There’s an alternate legislative process, known as “reconciliation,” that may provide a route by which the Senate could approve a partial cutoff of funds to abortion providers, by a simple majority vote. National Right to Life fully supports any such “reconciliation” strategy, which would not risk a government shutdown and the resulting political damage to our allies.
However, any bill—funding bill or reconciliation bill —can be vetoed. And that is exactly what will happen if any such bill that contains an anti-Planned Parenthood provision reaches the desk of President Obama. The grave reality is we currently have a pro-abortion ideologue occupying the Oval Office. There is no prospect whatever of achieving the two-thirds vote required to override a veto in either house of Congress, much less in both. The grim fact is this: in order to defund Planned Parenthood, we must have a pro-life president.
But, should the “battle” be fought anyway, even though it is a battle that President Obama cannot lose? That is the course that some commentators and some lawmakers are advocating. But let’s consider what could happen if Congress were to refuse to fund the federal government, in an attempt to defund Planned Parenthood.
President Obama issued a statement that he will veto the Born-Alive Abortion Survivors Protection Act, if passed by Congress. Obama’s subservience to the abortion lobby is so complete that he now threatens to use his pen to protect the abortionist who would kill a baby born alive, rather than to protect that helpless baby.
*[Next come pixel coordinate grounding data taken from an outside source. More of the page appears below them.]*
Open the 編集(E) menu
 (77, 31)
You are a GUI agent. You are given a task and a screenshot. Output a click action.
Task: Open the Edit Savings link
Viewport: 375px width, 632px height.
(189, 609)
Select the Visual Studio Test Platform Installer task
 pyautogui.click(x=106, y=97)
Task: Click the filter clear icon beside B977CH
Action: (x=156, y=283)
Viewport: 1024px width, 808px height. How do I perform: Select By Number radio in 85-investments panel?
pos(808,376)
So yes, President Obama would be willing to shut down the government, take money away from the military, take money away from the national parks, and put millions of federal employees on leave. He will do anything and everything to keep that money flowing to Planned Parenthood.
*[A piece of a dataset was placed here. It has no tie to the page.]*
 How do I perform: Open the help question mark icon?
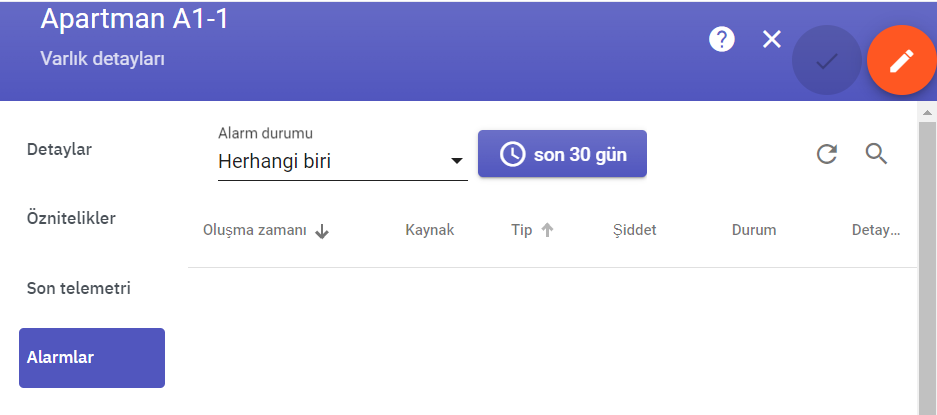[x=721, y=39]
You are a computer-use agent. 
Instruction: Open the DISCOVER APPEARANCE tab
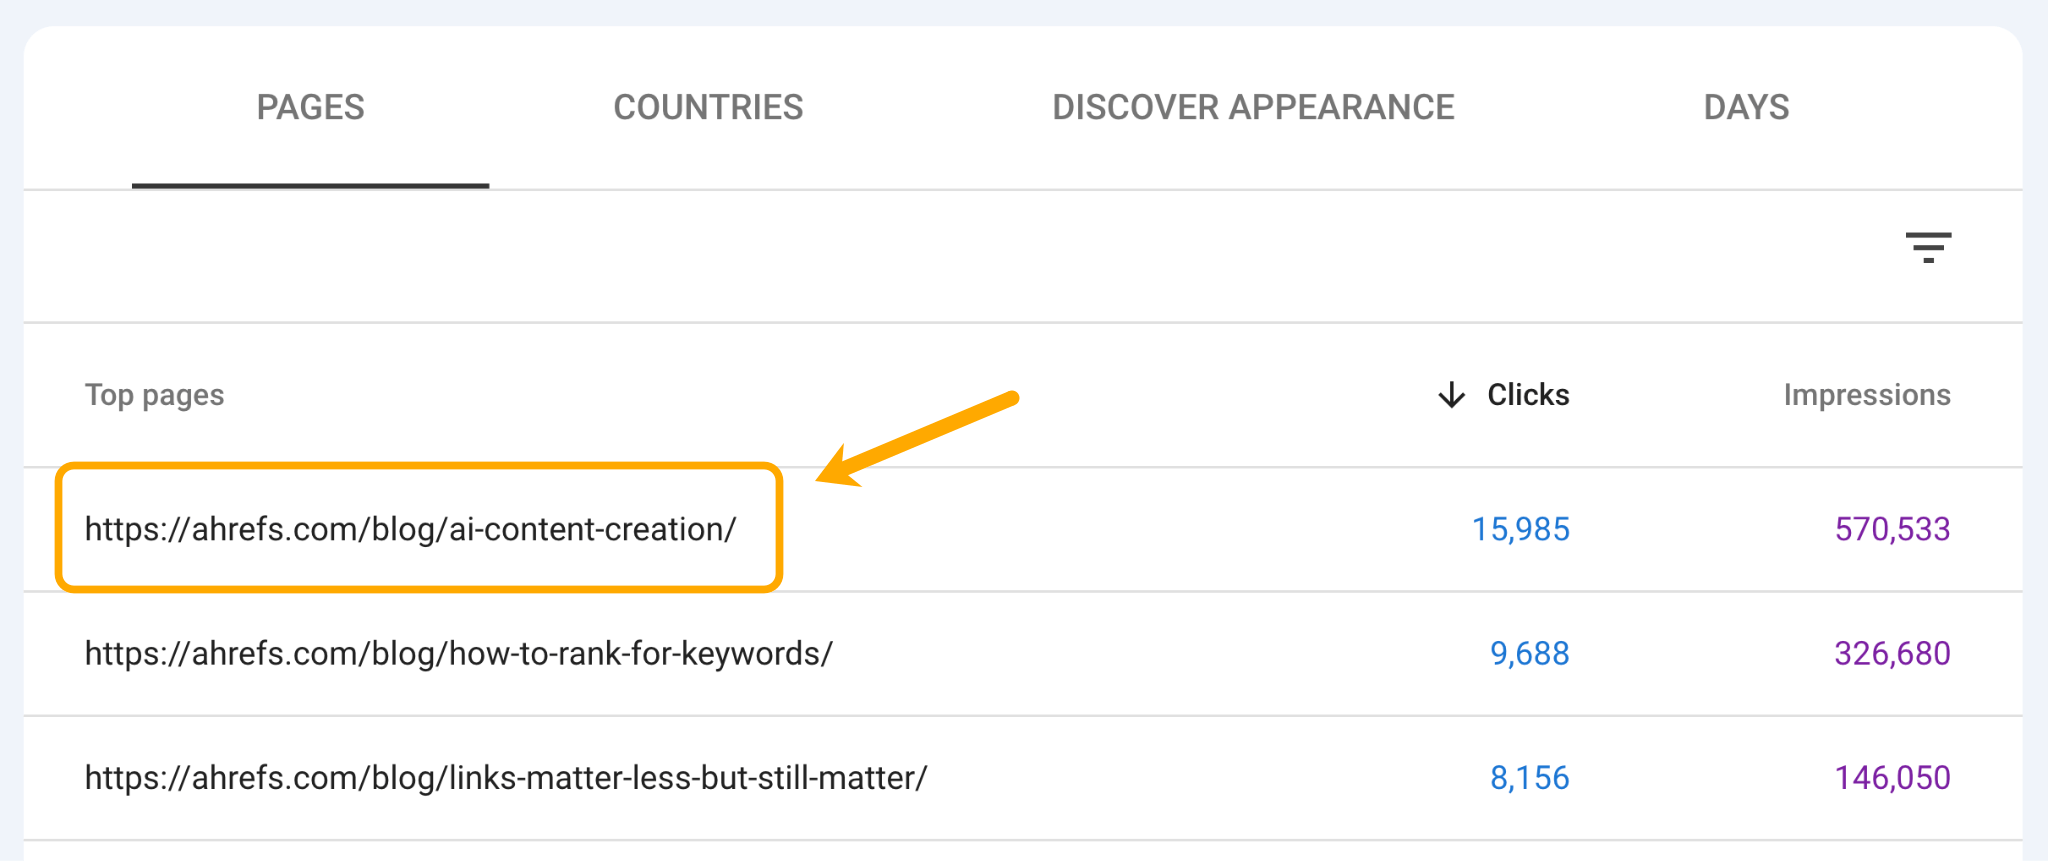point(1253,107)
How long would the government be shut down? Two weeks? Two months? Six months? 15 months? I do not believe that Obama will “cave” to demands to sign legislation that blocks funding for Planned Parenthood, no matter how long he has to wait for the situation to be resolved—especially since he knows that every day that shutdown continues, Republican approval numbers will sink in the polls.
At the same time, the mainstream media will not talk about Planned Parenthood killing unborn children, or the CMP videos. They will, instead, uncover every story to demonstrate how hurtful a government shutdown is to ordinary Americans—and how the blame lies with every pro-life Republican in Congress.
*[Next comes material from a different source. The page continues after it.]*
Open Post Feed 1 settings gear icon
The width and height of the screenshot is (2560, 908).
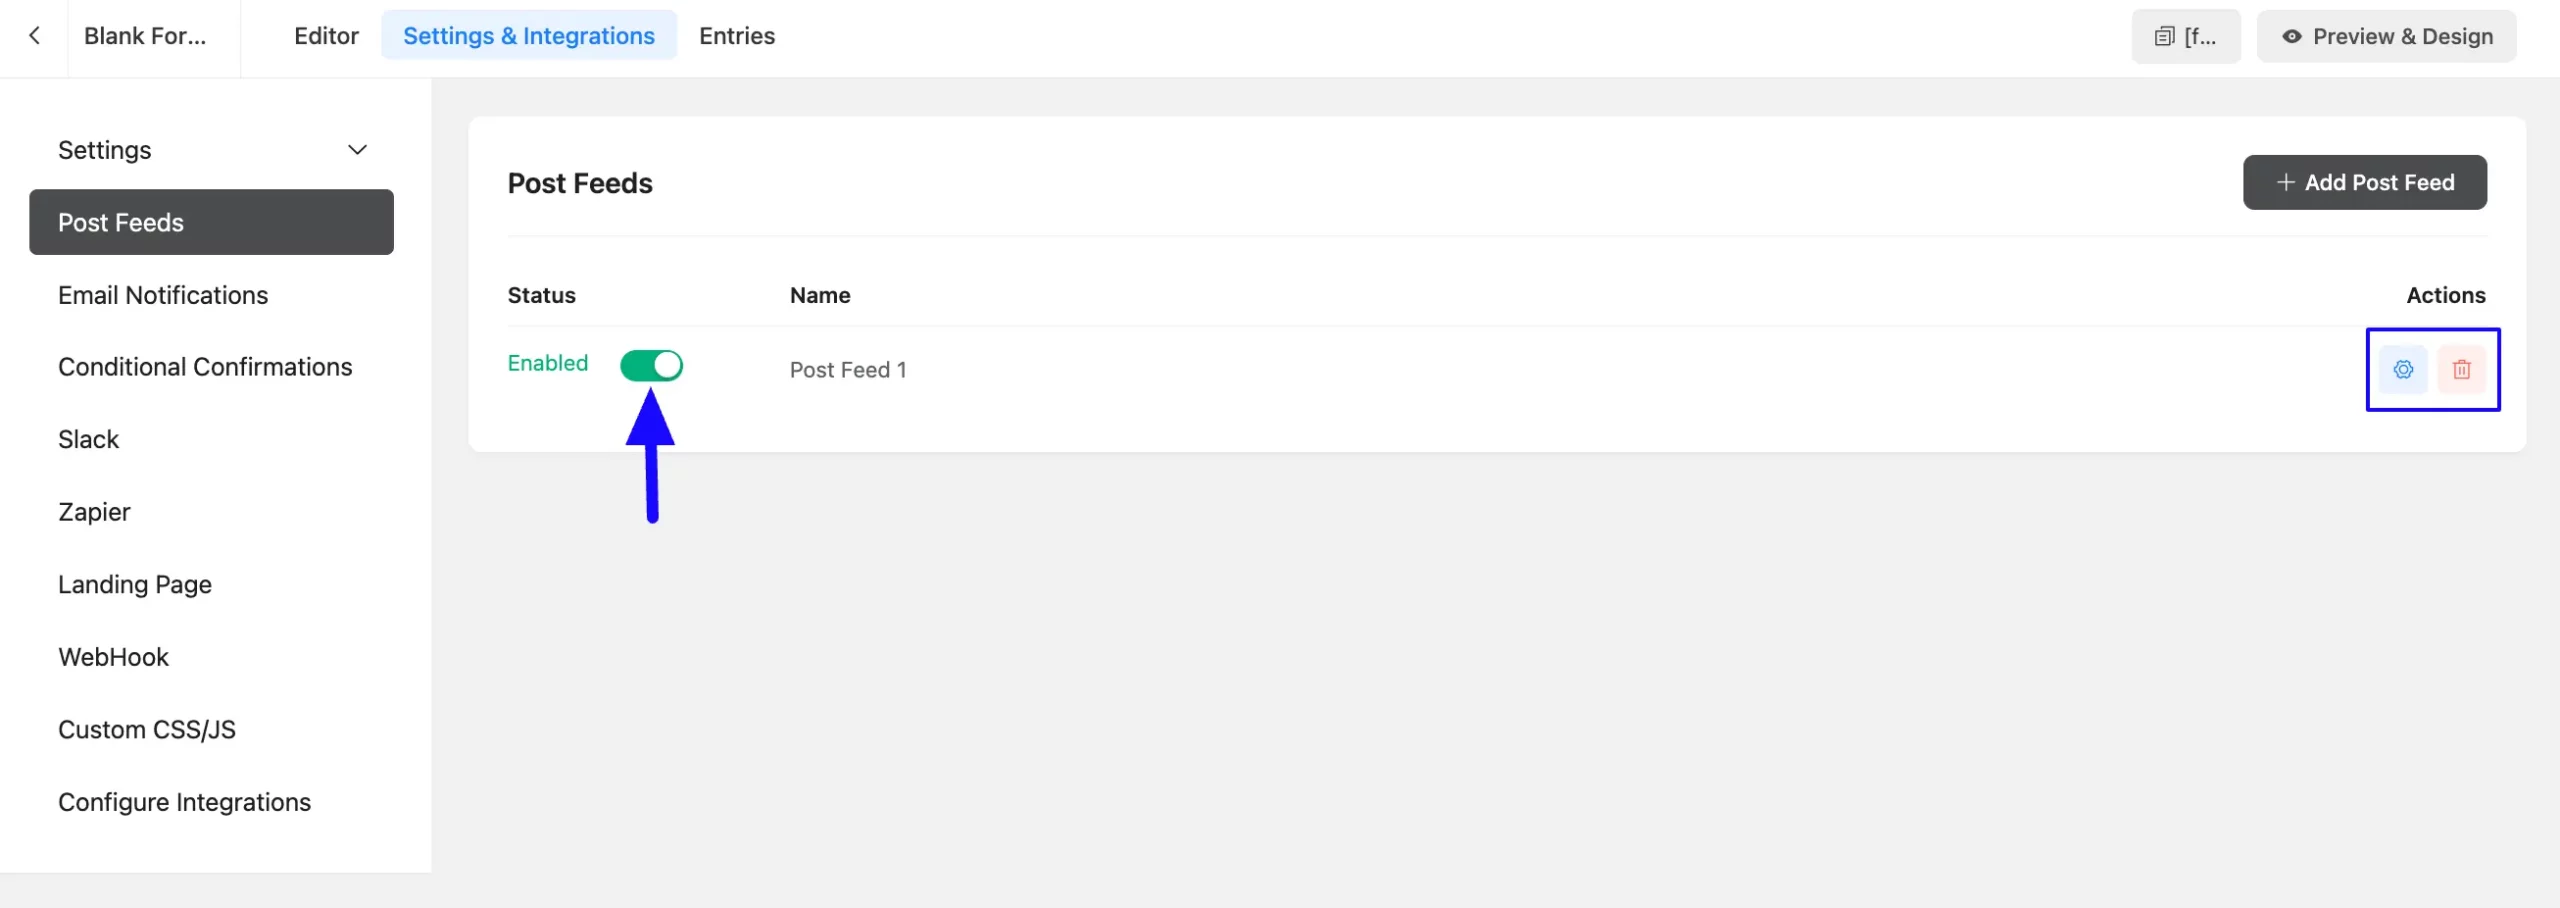[x=2403, y=369]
You will hear stories about children denied access to medical treatment or a military family unable to pay their bills or family vacations ruined because of national parks being closed. And will President Obama care about any of the stories that the press might uncover during a shut down? Absolutely not.
Every well-informed pro-lifer wants to defund Planned Parenthood. I want to defund Planned Parenthood. There are wonderful pro-life men and women in Congress who want to defund Planned Parenthood. And, certainly, National Right to Life wants to defund Planned Parenthood. The difference here is in strategy.
National Right to Life is looking at the bigger, long-term picture. We need a pro-life president who will work with us to take away the tax dollars that flow to this repulsive, immoral organization. We need a pro-life president who will appoint justices to the Supreme Court who will allow legislators to restore legal protections to unborn children. We need a pro-life president who will work hand-in-hand with the right-to-life movement to ensure that the most vulnerable members of our society are protected by our laws.
All of these goals are more easily and effectively achieved if the 71% of American voters opposed to a government shutdown aren’t angry at the pro-life candidates running for president.